Une fois fécondée selon une technique ancestrale connue de moi seul, les premières transformations sont apparues. Fanny a commencé par prendre des seins. J’ai immédiatement contacté le Vatican mais aucun prêtre assermenté n’était disponible pour constater le prodige. J’ai donc laissé un message en latin et me suis rué sur la miraculée, sans un coup d’œil pour le calendrier. Dans l’empressement, j’ai gardé mes chaussettes (et mon casque de scooter).

A l’époque, j’encourageais vivement  la natalité autour de moi. Je racontais à mes collègues de bureau : « Les nichons deviennent énormes, rien ne sera plus jamais comme avant, on s’est envoyés en l’air le 14 juillet, alors que ça tombait un jeudi ». J’ai  signé quelques pétitions contre l’avortement. C’était le temps des fleurs. J’assumais complètement. Je suis allé à la première écographie en espérant avoir une estimation précise du bonnet final mais la gynécologue n’a pas fouillé au bon endroit, concentrant ses efforts sur la zone du nombril. Tout se passait à merveille. J’annonçais la bonne nouvelle à mes parents, et aux quelques contacts Facebook qui me restaient : « Fanny fait du 85 B ! (trente personnes aiment ça)  J’espère que ce sera un garçon. A bientôt. Non, le lundi je peux pas ». Bien entendu, elle se plaignait de « nausées ». Moi je lui reprochais surtout de dégueuler à tout bout de champ, mais sans rancune.

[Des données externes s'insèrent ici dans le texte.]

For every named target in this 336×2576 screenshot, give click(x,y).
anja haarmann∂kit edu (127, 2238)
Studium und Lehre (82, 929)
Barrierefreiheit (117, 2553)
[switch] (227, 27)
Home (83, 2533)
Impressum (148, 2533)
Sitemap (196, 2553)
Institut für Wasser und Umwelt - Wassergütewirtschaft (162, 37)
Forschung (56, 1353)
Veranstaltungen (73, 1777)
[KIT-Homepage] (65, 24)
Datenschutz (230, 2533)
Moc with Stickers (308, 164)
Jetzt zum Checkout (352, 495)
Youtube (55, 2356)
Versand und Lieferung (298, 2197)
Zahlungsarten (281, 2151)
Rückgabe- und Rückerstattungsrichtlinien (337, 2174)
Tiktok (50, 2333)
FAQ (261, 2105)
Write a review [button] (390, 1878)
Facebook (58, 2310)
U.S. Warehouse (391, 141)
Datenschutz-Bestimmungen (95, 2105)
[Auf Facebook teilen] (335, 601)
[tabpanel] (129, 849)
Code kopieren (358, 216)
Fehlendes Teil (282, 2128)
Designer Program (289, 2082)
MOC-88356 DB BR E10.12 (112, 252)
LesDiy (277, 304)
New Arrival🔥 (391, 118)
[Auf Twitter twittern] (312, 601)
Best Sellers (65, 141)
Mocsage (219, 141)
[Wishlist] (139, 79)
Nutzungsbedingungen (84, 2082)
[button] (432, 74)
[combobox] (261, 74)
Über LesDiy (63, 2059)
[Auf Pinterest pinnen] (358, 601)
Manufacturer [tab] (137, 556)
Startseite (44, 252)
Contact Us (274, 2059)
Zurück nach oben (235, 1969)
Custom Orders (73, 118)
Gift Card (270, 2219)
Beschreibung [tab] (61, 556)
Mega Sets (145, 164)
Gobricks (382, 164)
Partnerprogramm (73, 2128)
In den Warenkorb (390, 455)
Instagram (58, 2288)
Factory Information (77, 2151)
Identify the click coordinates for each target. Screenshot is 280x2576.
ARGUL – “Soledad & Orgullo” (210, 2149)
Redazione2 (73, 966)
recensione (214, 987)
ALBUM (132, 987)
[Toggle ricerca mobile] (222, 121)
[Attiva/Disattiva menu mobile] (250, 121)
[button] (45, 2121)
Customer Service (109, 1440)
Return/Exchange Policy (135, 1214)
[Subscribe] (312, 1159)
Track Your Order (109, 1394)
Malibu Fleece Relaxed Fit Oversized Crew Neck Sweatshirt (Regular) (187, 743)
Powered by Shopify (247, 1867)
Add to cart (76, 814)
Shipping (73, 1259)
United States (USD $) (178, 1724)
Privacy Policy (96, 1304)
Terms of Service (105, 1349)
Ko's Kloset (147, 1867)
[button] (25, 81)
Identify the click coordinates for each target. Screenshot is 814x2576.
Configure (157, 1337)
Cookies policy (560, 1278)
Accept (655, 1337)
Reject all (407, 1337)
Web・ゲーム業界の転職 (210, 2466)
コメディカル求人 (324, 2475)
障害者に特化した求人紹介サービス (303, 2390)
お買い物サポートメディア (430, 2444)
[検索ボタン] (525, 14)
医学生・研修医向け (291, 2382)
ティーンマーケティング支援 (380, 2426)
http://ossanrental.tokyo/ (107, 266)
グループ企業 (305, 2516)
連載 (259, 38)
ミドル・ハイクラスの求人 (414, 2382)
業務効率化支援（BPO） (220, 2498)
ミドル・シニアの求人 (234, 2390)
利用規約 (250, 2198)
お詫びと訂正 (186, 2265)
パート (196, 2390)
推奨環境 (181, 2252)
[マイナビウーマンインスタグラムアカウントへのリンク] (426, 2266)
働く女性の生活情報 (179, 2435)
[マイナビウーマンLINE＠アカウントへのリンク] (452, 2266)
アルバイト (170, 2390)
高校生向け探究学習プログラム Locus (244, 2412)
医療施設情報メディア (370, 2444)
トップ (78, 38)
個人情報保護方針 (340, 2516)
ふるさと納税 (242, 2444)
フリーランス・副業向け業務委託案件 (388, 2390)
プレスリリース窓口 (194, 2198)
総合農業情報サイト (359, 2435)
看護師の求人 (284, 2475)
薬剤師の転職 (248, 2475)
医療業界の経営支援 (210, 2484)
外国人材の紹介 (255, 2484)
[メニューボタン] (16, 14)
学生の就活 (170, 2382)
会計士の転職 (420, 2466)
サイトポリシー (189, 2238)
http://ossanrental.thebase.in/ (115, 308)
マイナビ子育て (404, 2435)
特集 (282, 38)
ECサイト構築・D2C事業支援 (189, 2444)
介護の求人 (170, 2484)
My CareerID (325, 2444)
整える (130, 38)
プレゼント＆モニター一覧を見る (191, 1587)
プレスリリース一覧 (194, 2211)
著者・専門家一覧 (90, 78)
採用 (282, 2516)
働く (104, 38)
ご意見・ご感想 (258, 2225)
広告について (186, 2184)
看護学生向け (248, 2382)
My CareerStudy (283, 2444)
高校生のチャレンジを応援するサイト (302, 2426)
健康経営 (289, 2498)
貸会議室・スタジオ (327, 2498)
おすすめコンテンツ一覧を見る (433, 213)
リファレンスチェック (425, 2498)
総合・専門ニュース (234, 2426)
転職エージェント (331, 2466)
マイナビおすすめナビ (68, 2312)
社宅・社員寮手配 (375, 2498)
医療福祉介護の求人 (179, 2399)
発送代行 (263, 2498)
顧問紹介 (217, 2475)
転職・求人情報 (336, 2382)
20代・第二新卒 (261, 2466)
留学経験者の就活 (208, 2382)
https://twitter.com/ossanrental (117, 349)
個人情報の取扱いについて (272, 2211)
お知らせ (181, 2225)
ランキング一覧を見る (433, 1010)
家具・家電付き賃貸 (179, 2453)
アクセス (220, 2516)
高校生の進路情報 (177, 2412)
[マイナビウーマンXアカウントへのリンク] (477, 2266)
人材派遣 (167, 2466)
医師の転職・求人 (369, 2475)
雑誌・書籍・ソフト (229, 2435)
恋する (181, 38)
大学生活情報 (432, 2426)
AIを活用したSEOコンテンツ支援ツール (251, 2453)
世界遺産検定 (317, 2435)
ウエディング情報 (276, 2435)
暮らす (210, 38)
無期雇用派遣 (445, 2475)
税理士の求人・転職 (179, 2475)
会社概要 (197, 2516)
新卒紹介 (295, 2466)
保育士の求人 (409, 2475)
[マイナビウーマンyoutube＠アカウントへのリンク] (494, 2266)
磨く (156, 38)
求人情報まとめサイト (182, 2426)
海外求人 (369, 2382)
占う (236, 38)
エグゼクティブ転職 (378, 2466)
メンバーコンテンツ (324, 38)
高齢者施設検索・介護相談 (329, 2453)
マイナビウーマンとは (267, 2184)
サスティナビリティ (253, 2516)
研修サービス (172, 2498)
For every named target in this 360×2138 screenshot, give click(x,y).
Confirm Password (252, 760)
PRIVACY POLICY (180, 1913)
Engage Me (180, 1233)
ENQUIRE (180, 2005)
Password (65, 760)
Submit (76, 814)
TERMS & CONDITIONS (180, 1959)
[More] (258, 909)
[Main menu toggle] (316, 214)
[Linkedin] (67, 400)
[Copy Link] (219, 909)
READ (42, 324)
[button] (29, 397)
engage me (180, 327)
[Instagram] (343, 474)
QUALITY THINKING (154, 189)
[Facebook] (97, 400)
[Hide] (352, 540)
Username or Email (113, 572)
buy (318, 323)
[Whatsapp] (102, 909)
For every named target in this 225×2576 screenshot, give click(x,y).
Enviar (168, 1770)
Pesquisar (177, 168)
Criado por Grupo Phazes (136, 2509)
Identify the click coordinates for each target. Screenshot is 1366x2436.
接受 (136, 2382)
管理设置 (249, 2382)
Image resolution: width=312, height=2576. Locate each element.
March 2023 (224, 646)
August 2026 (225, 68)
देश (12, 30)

Les problèmes sont survenus au cours du troisième mois, quand Fanny a commencé à adopter le régime alimentaire d’une oie en période de fêtes. Elle se vantait par-dessus le marché, tandis qu’elle entamait sa troisième plaquette de margarine pour terminer son pain : « je mange pour deux je te signale ». J’avais remarqué. On achetait la purée en flocons chez les grossistes locaux qui fournissent habituellement les écoles et les prisons. Elle mangeait pour deux, effectivement, elle mangeait même pour une ville moyenne à mon avis. Elle s’est mise à découper ses jeans, au niveau de la ceinture. Deux petites entailles sur chaque côté pour permettre l’incarcération ce qui fut un jour un petit cul tout à fait convenable (dont je conserve la photographie d’identité dans mon portefeuille).

Elle déambulait en lingerie dans notre chambre, exhibant fièrement son ventre outrancier. Je pouvais entendre hurler le textile. J’avais peur qu’elle soit coupée en deux par son string. C’est à cette époque que j’ai commencé à lui lâcher la main dans la rue.

-          Tu m’aimes plus, t’as honte de moi, elle disait.

-           Hein ? Qu’est-ce que tu racontes, vieux morse ?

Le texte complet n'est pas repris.